Let us now consider the unknowable in a field that is nearer and dearer to our hearts, the computer. We like to think that all computer functioning is nothing more than the switching of bi-stable states from which we model our arithmetic-logic system from which we model our human way of thinking and working..

But as we build larger and faster machines could something evolve from the act of performing all those operations? Our human intelligence and presumably the decision making, communication operations of all neuron based organisms is a non-physical force that evolves from the electrolysis operations of large numbers of interconnected bi-stable neural cells. All the signal passing that goes on among the brain cells comes from chemicals flowing through membranes or not flowing through membranes. When the membrane is breached, that signal is passed on to many other brain cells. From all this comes our most remarkable awareness of activity, emotion, contemplation, evaluation, pleasure, and all the others that make up our experience in this existence.
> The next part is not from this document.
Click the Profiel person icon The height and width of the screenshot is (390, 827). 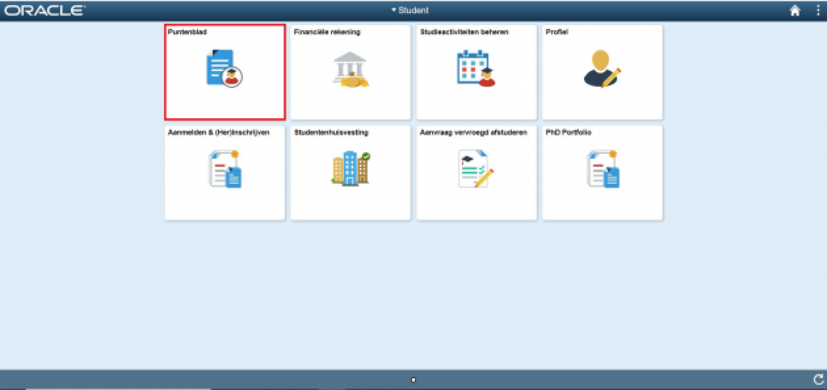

Could it be that the enormous number of operations done by the computer generates some other sort of intangible, non-physical force? Computers can be designed and built to function something like brain cells, but there is no reason to believe that such a machine would in any way function like a neural based organism. It would be a waste of time and money to try to make the computer something that it isn’t. But there is a force that evolves from the physical actions of billions of brain cells working away in a human, or even a garden slug, that comes from, but is different from, the generating elements.

Is there something in the operation of machines that evolves in a similar manner? As organic entities, we are incapable of knowing, and therein lies the challenge.